Estamos viviendo tiempos trágicos en los que impera el miedo no sólo por el coronavirus sino por las graves consecuencias que la infección comenzó generando en los establecimientos y en las empresas. Muchos autonómos se vieron obligados a cerrar sus negocios y las grandes y medianas empresas decidieron despedir a gran parte de sus trabajadores. Una ruina económica que fue aumentando con el paso de los días. Y que ha desembocado en esas colas del hambre a las que acuden quienes no tienen recursos para comer.
Centros de caridad ha habido siempre. Pero jamás podíamos imaginarnos que innumerables personas pertenecientes a la llamada clase media tuvieran que pasar por ese trance. De la clase media se ha tenido un concepto muy claro desde los tiempos de Maricastaña. Debido a que es el colchón muelle que ha de servir para que los ricos no abusen de los pobres ni éstos de los ricos. Conviene saber cuanto antes que la máxima aspiración de ambas clases era -y sigue siéndolo- la de ascender en sus respectivos escalafones. Tarea tan complicada como justa.

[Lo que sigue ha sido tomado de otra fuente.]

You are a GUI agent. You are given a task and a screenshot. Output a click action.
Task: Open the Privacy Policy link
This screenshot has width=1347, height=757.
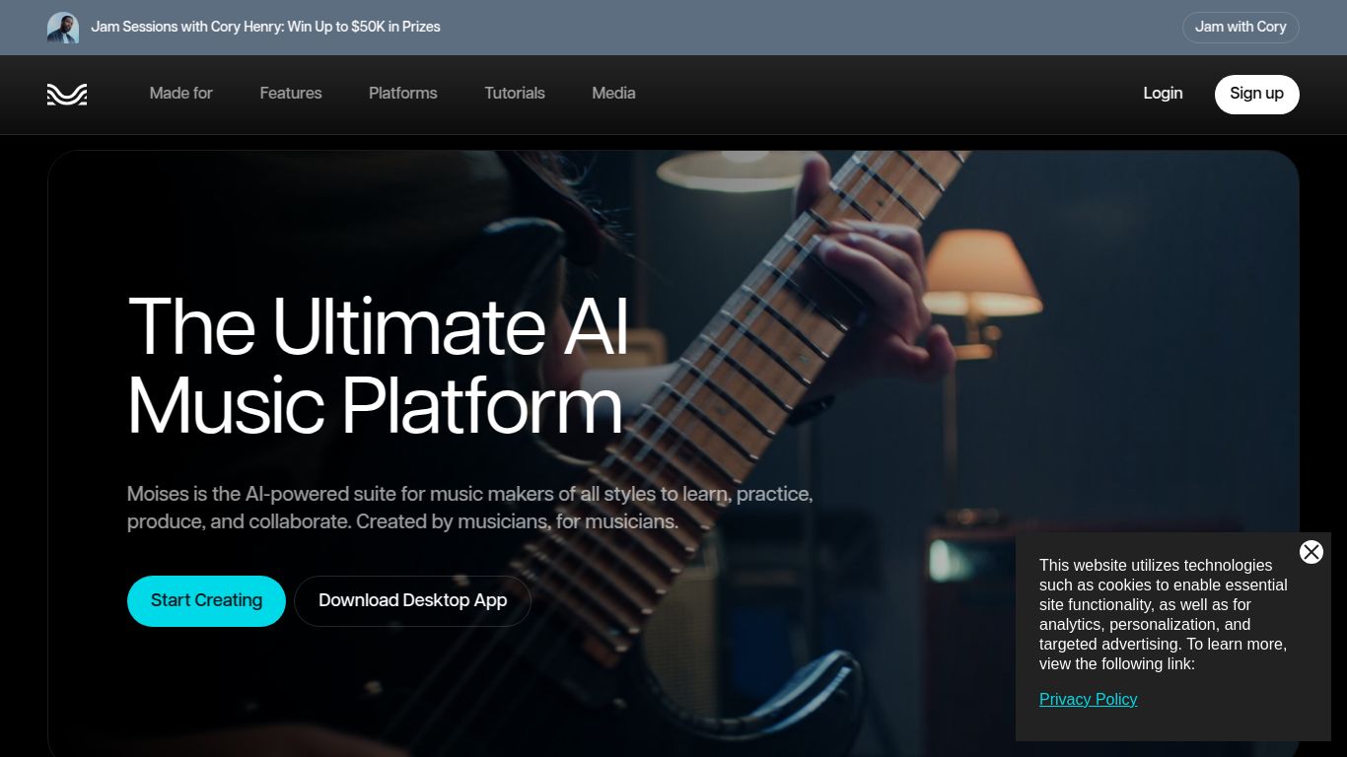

El miedo del poder político a que no exista la clase media es bien conocido. En España, tras la guerra civil, lo que más anhelaba Franco era conseguir una clase media estable. Hasta el punto de que fue capaz de construir un edificio monumental para albergar el Ministerio del Aire, cuando nuestros aviones eran escasos, con el fin de asegurarle empleo a innumerables personas, con sueldos que pagaban todos los españoles.
Tras conseguirlo, al cabo de varios años, Franco le dijo en su momento a Vernon Walters, enviado personal de Nixon, que estaba tranquilo por el futuro de España porque dejaba algo que no se había encontrado cuando él llegó al poder, la clase media. Por consiguiente, bien haría el gobierno presidido por Pedro Sánchez en preocuparse más por lo que está ocurriendo. Dado que la ruina de la clase media es una desgracia que le viene como anillo al dedo al partido comunista.